Directions: Give again, word for word, each line below starting at the one that contains "Task: Click the blacklist spy icon" and ending at the one that contains "This screenshot has width=1389, height=654.".

Data under study:

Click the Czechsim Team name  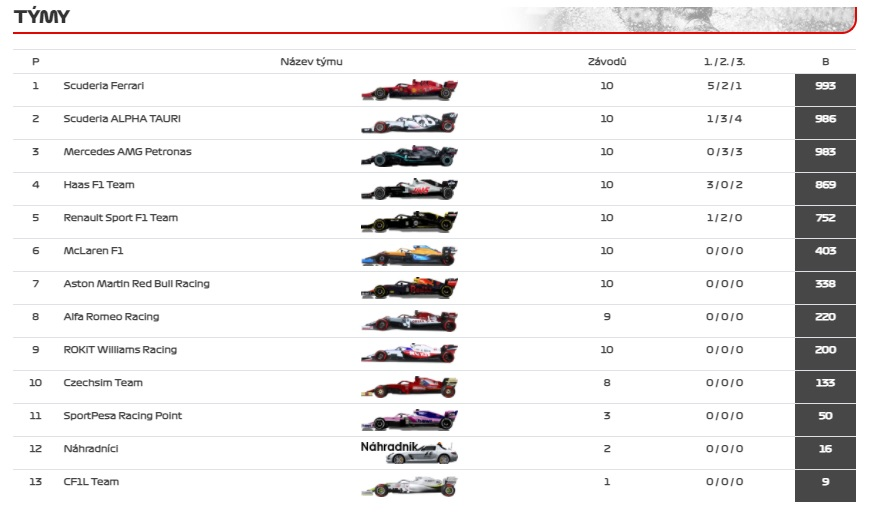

--

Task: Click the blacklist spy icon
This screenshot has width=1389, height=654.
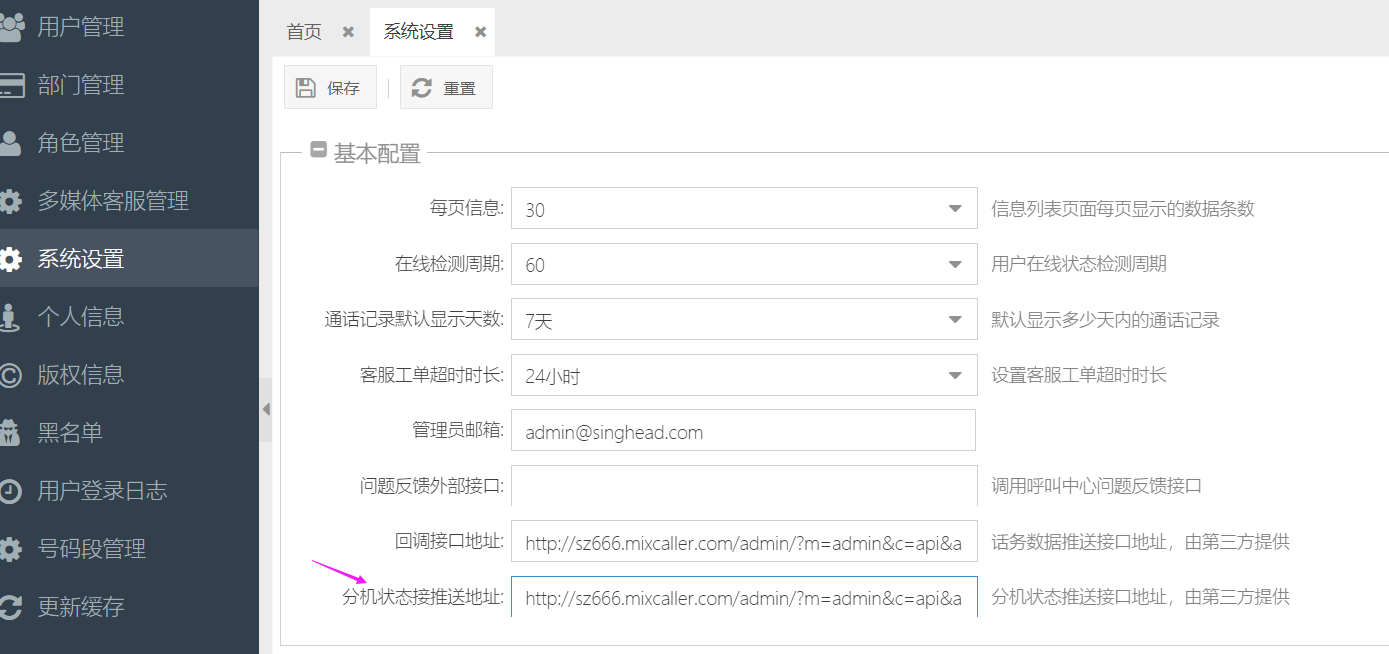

==

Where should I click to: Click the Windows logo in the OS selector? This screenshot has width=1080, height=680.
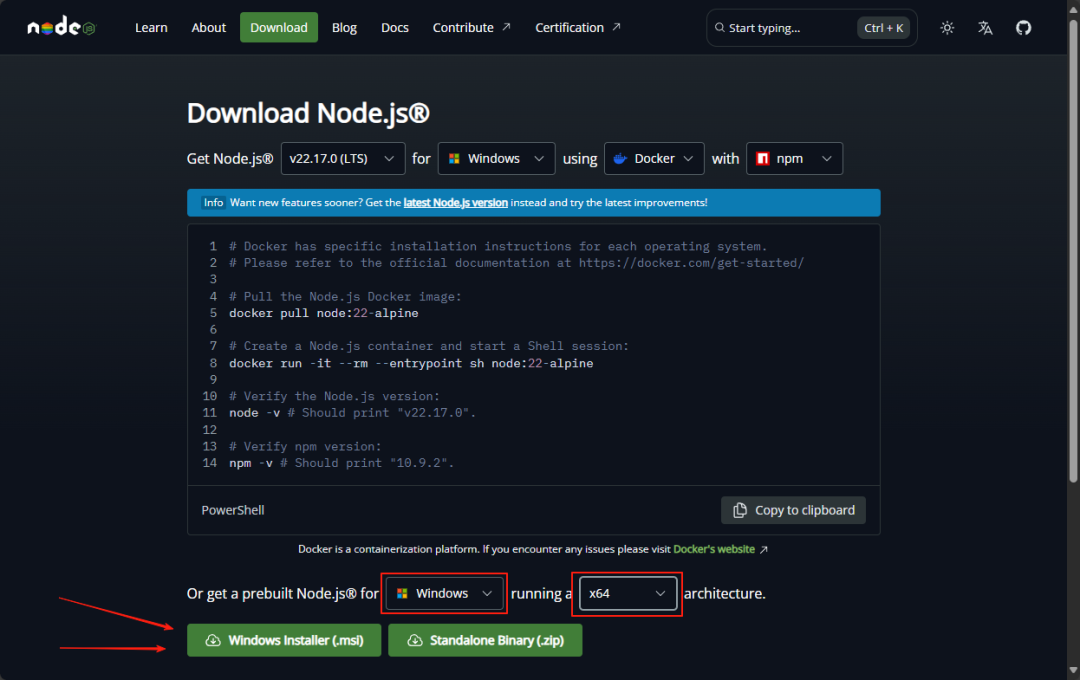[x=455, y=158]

Written solution:
Task: Click the blacklist spy icon
This screenshot has width=1389, height=654.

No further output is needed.